Use the entries below to count the lines that hold the word "computer"; answer with the number only.

□ □ □ □

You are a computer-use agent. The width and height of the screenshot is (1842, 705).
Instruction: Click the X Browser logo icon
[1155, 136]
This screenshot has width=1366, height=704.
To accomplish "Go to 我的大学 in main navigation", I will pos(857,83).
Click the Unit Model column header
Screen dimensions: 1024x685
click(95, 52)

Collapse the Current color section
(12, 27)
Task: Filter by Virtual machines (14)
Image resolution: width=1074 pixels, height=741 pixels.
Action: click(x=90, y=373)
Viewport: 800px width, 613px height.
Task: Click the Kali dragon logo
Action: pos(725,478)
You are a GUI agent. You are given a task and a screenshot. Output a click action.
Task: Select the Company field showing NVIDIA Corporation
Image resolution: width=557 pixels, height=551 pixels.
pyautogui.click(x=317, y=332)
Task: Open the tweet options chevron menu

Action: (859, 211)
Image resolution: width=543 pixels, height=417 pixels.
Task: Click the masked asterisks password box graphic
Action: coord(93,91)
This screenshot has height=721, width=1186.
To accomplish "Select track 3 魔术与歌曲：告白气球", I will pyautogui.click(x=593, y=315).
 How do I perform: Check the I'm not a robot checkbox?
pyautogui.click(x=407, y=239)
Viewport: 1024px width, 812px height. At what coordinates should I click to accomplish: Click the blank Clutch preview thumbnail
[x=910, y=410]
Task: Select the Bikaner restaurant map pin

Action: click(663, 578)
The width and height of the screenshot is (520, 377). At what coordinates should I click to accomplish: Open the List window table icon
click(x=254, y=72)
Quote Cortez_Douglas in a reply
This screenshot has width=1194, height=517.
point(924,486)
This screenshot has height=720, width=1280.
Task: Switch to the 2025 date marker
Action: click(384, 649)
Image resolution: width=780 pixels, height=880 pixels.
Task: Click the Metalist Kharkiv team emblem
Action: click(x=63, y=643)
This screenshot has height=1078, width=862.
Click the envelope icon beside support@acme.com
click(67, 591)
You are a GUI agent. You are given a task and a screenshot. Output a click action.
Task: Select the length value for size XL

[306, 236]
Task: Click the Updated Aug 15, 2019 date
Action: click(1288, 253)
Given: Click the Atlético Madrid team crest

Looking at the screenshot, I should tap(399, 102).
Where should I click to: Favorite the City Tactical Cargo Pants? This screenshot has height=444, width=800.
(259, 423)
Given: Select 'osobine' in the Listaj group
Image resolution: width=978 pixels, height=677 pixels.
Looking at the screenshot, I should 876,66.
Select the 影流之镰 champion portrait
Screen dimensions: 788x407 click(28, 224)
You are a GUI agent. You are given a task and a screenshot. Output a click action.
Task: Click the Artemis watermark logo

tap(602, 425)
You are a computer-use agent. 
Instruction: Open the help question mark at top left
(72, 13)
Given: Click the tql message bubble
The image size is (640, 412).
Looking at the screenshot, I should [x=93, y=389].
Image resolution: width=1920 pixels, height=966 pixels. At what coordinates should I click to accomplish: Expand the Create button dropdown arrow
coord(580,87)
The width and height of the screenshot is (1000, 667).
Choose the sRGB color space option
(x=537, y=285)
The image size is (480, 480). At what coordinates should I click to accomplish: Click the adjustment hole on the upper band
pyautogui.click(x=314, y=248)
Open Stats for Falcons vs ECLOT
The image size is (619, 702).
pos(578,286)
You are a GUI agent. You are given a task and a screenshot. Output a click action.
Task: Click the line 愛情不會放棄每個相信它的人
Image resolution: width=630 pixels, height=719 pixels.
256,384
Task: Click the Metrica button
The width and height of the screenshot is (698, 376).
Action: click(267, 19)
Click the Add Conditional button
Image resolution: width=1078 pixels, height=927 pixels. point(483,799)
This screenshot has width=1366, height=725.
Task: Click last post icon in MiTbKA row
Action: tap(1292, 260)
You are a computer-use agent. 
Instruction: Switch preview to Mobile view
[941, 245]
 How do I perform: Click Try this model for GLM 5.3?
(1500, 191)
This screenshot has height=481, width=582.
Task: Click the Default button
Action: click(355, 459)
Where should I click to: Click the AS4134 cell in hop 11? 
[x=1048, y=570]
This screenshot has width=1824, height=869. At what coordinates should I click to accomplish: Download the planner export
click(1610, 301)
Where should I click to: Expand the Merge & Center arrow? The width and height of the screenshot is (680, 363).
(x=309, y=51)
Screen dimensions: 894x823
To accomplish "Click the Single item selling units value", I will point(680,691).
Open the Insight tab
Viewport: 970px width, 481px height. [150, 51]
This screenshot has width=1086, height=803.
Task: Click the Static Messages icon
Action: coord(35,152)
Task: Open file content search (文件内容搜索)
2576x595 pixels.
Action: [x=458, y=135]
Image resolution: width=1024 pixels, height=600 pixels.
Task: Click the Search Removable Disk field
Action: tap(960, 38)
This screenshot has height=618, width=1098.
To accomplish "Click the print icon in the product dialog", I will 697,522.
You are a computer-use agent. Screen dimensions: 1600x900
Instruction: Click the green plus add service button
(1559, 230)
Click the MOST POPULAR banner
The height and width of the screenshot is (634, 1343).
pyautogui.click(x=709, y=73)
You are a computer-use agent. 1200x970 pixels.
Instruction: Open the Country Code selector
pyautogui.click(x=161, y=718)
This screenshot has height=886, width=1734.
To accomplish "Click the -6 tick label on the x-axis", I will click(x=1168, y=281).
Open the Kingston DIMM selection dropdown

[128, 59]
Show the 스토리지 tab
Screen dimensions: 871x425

□ □ □ □

Task response
5